Rocco è stato trovato ferito vicino a Bressanone e presentava una complessa frattura al radio e all’ulna. Il dottor Stefano Capodanno, membro dell’equipe, ha dettagliato il processo di recupero: “Dopo una prima fase di stabilizzazione con antidolorifici e antiinfiammatori, e l’avvio di una terapia antibiotica per le lesioni ai tessuti molli, abbiamo proceduto all’intervento chirurgico con l’inserimento di un chiodo centro midollare per allineare i monconi ossei.”

Rocco ha trascorso circa un mese in clinica, in totale riposo e con alimentazione assistita, seguito poi da un periodo in voliera presso la struttura del CRAB per riacquisire la capacità di volo.

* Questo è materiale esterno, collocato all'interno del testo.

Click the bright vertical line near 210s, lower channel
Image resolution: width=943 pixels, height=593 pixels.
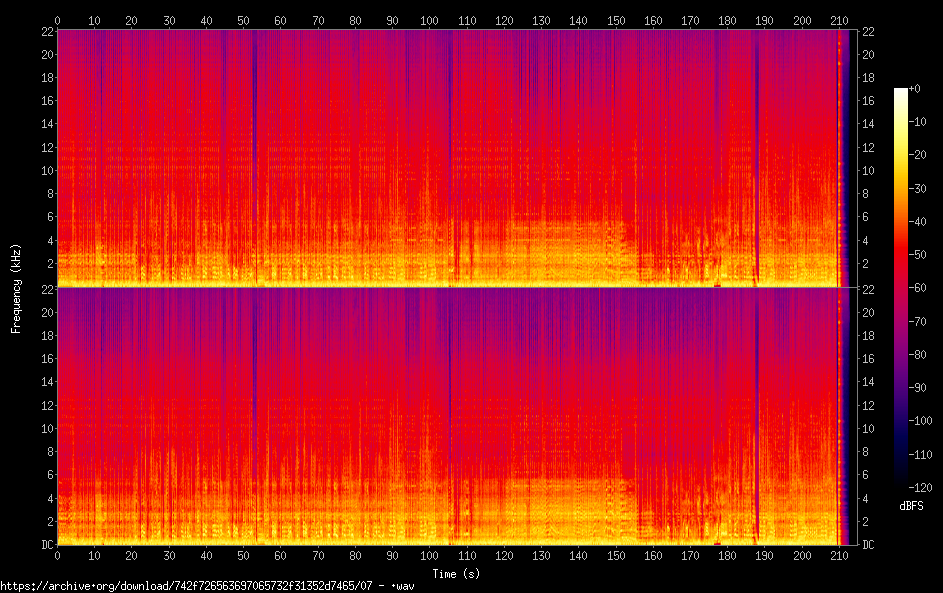839,420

Per un certo periodo, il futuro di Rocco è stato incerto a causa delle complicazioni ossee. Tuttavia, con un programma di riabilitazione che includeva esercizi di volo, un piano alimentare su misura e una gestione attenta, il rapace ha mostrato significativi miglioramenti. Il momento della liberazione è stato una vera gioia per tutti coloro che hanno preso parte al suo recupero.

A svolgere un ruolo cruciale nel processo di guarigione di Rocco sono stati i volontari del CRAB, che hanno prestato cure quotidiane al volatile. Pulizia, alimentazione e assistenza costante hanno contribuito a guidare l’allocco verso una completa riabilitazione. Il dottor Capodanno ha espresso profonda gratitudine verso i volontari per il loro impegno instancabile nel prendersi cura dell’animale, sottolineando che gran parte del merito per il recupero di Rocco va a loro.